Work instruction: The output is the line containing "Task: Follow the Sign up link" plus every later line down to the end of the listing below, copied exactly. No pictures belong in it.

Dataset extract:
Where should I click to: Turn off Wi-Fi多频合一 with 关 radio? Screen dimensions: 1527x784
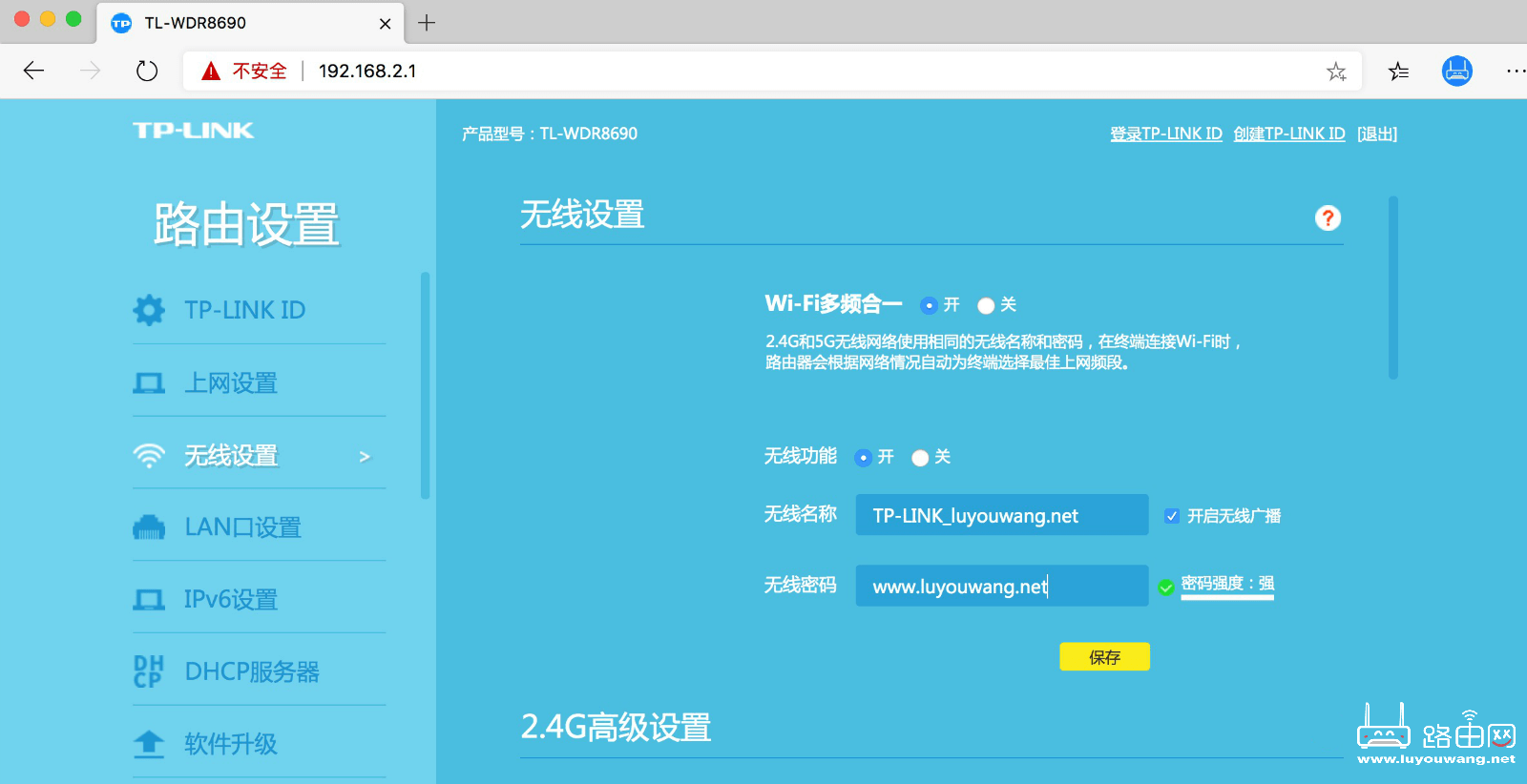pos(986,305)
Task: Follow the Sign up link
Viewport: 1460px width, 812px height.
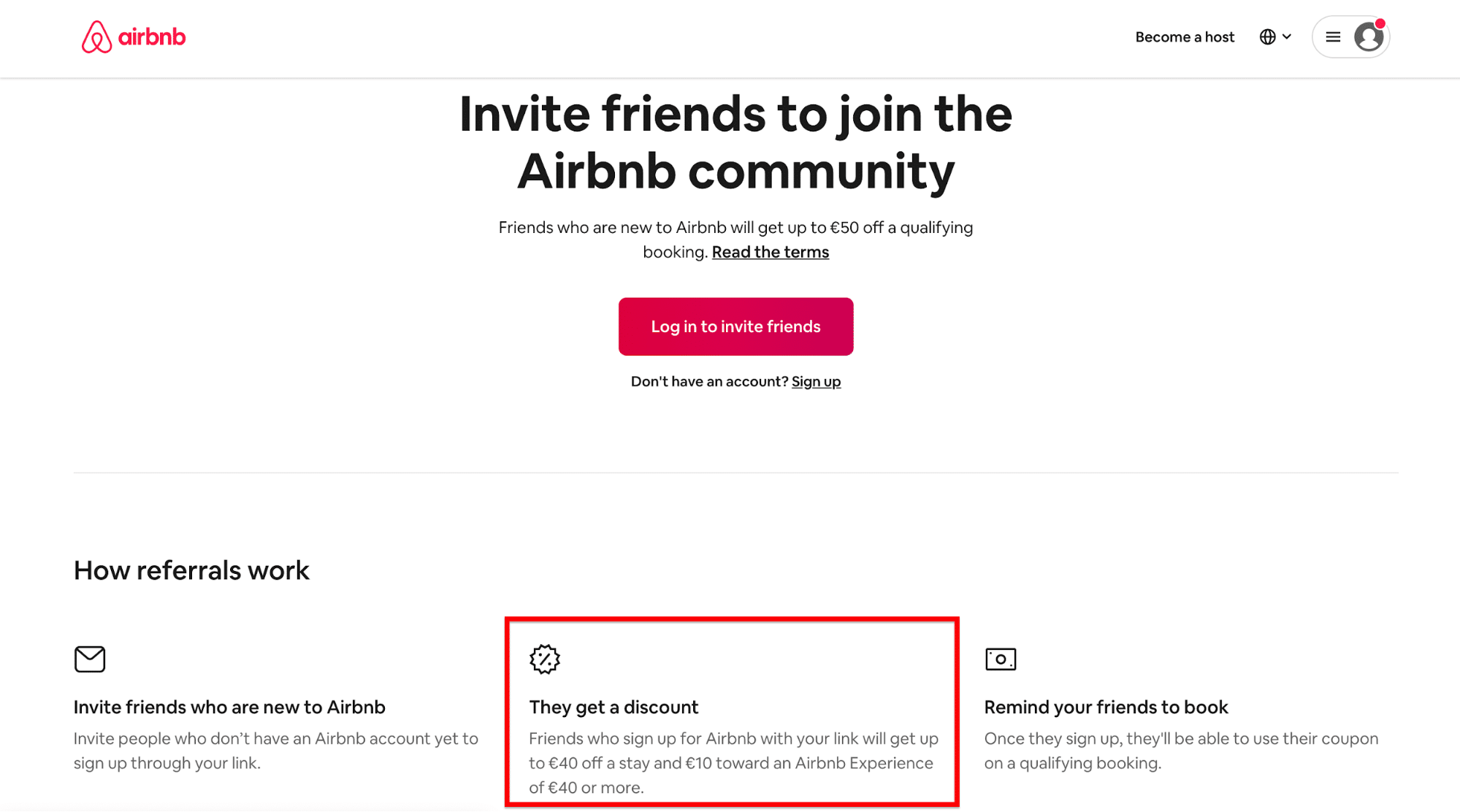Action: [816, 382]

Written solution:
Task: Follow the Sign up link
Viewport: 1460px width, 812px height.
Action: [816, 382]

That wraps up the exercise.